Le ministre algérien de la Santé pensait avoir trouvé un médecin de génie ayant mis au point un produit miraculeux contre le diabète. Il découvre qu'il s'agissait d'un charlatan vantant les mérites d'un produit qui envoie les malades à la morgue au lieu de les guérir.

Un scandale chasse l'autre. Cela pourrait être le titre d'un roman inspiré de la vie en Algérie en ce mois de décembre 2016. Les faits ubuesques s'y succèdent, tous plus pathétiques les uns que les autres. Après l'échec du Forum africain, l'odieux traitement réservé aux migrants subsahariens, voilà Rahmat Rebbi -miséricorde du seigneur- (RHB), le médicament miracle qui tue. 

En effet, plusieurs patients l'ayant consommé après avoir abandonné leur traitement habituel ont fini à l'hôpital dans un état comateux. Et comme un scandale en entraîne toujours un autre, le ministre de la Santé, qui a vanté les qualités du produit en son temps, n'a rien fait. Il a fallu que le ministère du Commerce prenne les devants pour oser en interdire la vente, depuis hier mercredi 13 décembre. 

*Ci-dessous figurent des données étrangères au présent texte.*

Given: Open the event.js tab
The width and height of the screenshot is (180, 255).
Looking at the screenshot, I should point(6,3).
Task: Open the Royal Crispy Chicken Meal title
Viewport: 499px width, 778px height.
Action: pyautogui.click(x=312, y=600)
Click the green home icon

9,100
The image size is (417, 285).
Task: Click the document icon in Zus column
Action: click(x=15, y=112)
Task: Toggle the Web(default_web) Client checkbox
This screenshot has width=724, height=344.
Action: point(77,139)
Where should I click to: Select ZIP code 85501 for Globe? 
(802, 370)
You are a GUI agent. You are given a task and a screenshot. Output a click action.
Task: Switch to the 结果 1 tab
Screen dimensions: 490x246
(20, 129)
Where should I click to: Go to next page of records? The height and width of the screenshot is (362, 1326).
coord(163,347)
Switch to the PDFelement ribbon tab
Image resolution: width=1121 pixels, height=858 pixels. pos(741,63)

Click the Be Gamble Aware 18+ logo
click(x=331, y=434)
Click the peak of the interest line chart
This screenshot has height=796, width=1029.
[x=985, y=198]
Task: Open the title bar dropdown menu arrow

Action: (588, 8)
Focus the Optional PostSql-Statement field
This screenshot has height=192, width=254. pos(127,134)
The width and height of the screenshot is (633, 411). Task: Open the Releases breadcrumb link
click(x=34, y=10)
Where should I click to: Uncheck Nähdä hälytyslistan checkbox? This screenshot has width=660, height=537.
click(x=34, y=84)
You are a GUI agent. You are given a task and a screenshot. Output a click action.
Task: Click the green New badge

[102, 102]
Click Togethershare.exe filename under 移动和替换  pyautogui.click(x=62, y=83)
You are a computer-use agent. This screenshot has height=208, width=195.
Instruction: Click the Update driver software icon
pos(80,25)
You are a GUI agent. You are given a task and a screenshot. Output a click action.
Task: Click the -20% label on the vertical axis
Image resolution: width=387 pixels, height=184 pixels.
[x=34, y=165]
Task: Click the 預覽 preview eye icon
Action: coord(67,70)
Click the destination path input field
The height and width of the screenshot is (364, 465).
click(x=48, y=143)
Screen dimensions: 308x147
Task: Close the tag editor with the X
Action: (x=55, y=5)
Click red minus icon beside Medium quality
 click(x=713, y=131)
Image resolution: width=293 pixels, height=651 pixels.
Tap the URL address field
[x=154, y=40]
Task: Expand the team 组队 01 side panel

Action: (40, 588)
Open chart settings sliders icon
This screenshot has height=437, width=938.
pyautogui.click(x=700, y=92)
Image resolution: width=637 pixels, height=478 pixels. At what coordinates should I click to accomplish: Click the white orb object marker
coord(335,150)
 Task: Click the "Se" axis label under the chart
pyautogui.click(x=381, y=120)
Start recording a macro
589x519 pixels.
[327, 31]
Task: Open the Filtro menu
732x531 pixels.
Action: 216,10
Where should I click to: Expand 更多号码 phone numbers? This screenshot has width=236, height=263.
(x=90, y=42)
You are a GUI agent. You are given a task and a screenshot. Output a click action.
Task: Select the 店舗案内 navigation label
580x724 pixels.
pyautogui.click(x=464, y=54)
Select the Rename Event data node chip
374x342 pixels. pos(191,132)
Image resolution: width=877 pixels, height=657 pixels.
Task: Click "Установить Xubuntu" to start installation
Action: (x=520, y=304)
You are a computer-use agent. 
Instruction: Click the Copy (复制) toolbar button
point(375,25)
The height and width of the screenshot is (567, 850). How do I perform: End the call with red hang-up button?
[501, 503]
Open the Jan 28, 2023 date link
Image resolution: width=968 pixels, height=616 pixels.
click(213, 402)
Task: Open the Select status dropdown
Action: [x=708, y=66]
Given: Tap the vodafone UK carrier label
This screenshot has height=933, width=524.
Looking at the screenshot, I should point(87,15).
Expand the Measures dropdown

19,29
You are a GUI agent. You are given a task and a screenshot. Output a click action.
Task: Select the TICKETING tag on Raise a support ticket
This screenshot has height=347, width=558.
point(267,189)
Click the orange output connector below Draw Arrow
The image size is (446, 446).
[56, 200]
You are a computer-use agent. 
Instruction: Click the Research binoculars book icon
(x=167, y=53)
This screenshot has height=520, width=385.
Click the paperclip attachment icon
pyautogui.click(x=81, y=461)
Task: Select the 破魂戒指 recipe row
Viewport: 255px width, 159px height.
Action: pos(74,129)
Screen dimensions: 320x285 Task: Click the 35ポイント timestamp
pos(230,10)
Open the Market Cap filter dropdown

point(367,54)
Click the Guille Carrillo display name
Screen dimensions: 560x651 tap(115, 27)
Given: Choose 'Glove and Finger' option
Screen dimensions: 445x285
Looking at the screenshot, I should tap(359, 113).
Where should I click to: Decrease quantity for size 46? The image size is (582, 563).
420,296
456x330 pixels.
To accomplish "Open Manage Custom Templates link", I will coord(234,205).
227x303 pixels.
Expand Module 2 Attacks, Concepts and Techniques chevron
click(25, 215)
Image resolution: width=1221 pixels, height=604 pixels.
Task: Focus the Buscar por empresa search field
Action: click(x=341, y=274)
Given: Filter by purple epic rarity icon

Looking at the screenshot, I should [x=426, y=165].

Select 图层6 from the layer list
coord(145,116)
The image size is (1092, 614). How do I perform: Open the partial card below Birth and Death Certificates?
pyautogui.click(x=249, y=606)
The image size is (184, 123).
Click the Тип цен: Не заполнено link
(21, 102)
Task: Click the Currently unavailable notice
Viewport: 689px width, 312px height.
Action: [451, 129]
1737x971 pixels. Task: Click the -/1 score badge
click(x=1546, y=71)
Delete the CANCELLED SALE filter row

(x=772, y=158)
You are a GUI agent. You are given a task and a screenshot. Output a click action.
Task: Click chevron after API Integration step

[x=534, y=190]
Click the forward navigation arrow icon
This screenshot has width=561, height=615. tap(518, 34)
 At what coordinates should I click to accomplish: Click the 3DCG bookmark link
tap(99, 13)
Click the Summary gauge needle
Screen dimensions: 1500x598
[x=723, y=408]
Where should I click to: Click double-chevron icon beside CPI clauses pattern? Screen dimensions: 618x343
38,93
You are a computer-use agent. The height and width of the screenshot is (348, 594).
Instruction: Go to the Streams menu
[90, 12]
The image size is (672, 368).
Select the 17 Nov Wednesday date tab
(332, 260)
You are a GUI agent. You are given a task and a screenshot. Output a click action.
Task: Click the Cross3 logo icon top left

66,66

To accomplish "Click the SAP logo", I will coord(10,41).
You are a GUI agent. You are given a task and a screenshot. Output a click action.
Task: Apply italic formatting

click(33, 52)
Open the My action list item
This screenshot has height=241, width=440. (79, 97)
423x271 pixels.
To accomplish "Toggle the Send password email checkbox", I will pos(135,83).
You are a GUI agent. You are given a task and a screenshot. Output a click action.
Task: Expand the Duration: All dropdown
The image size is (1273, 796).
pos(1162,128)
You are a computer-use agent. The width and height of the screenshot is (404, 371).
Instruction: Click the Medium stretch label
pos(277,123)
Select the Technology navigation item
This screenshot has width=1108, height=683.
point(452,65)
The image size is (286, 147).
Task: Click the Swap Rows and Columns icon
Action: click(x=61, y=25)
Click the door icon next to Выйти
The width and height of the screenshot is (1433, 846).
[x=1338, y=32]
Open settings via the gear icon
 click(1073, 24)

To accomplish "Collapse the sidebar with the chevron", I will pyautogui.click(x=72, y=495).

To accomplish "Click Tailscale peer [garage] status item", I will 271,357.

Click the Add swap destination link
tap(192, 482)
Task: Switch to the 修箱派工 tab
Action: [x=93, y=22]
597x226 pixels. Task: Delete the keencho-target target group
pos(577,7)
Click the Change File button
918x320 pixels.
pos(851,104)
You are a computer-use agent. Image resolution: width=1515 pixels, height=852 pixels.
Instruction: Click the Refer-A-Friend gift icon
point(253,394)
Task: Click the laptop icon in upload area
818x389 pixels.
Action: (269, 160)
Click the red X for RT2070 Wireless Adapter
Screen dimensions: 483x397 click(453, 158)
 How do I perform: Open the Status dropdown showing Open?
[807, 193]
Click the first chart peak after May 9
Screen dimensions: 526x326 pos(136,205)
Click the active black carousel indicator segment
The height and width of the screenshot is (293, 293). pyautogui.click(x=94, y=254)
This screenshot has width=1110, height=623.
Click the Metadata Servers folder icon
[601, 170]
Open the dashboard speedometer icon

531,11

Il faut revenir au début de l'histoire pour comprendre l'enchaînement kafkaien des faits. C'est au début de l'année 2016 qu'un certain Dr Toufik Zaibet affirme avoir découvert un produit miracle permettant de soigner le diabète. Il est relayé par un ballet médiatique, notamment via la chaîne de télévision Echourouk News.

Du coup, le médecin, devenu subitement scientifique de renom, fait le buzz et tout le monde le veut sur son plateau. Devant ce coup de pub, le ministre de la Santé Abdelamalek Boudiaf, chez qui rien n'arrive jamais d'intéressant, veut surfer sur la vague. "En fait, on a une méthode scientifique : on va présenter (le médicament) à notre laboratoire et à des experts", affirme-t-il dans des propos que rapportent nos confrères de la presse algérienne. Et d'ajouter: "Après cela, ce produit sera enregistré et distribué". Le ministre use de formules toutes faites, félicitant "le peuple algérien pour ce produit, un produit qui va provoquer, j’en suis sûr, une révolution". 

La suite on l'a connaît. Pour aller vite, Dr Zaibet demande et obtient que le médicament soit commercialisé comme complément alimentaire. Le ministre de la Santé l'a suivi parce que lui aussi était sûr du succès que tout cela allait représenter pour l'Algérie, comme il l'a si bien laissé entendre. "Ce médicament n’a pas d’effets secondaires. Certains cas suivis se sont débarrassés définitivement de l’insuline et des comprimés (…). Le pancréas a repris son activité de (sécrétion)", affirme le ministre de la Santé selon le site Tout sur l'Algérie

Sauf que début décembre, le rêve de changer la vie des millions de diabétiques porté par le ministre Boudiaf et le Dr Zaibet vire au cauchemar. A Constantine, un patient qui avait abandonné son traitement à l'insuline au profit du RHB est transporté aux urgences dans un état comateux. C'est le premier d'une longue série. A Alger, Oran et dans d'autres villes, des cas similaires sont constatés. A chaque fois, les patients ont abandonné leur traitement médical pour se contenter de Rahmat Rebbi, qui est finalement une malédiction et non une miséricorde. 

Comme le ministre de la Santé s'était bien trop impliqué, il a soigneusement évité d'interdire le médicament tueur pour ne pas trop ébruiter l'affaire. C'est finalement le ministère du Commerce qui en interdit la vente qui se faisait uniquement via le réseau pharmaceutique. 

Voilà ce qu'est encore une fois la pathétique Algérie. On présente un produit comme miraculeux et on lui trouve un nom qui évoque Dieu - bien que le docteur "La Mort" qui en faisait la promotion ait eu des prétentions scientiques. "Sur le plan purement éthique, est-il possible d'utiliser le nom Dieu -Allah ou Rebbi, peu importe- comme nom commercial", se demande TSA. De plus, le ministère du commerce n'a décidé de s'occuper du produit qu'après qu'il ait fait des victimes. Pourquoi n'avoir pas réalisé les tests adéquats au moment opportun? Et le ministre de la Santé dans tout ça? Lui qui, hier encore, chantait sur tous les toits qu'il avait "vu le CV" de docteur machin et que le produit méritait qu'on félicite le "peuple algérien". Aujourd'hui, il est muet comme une carpe.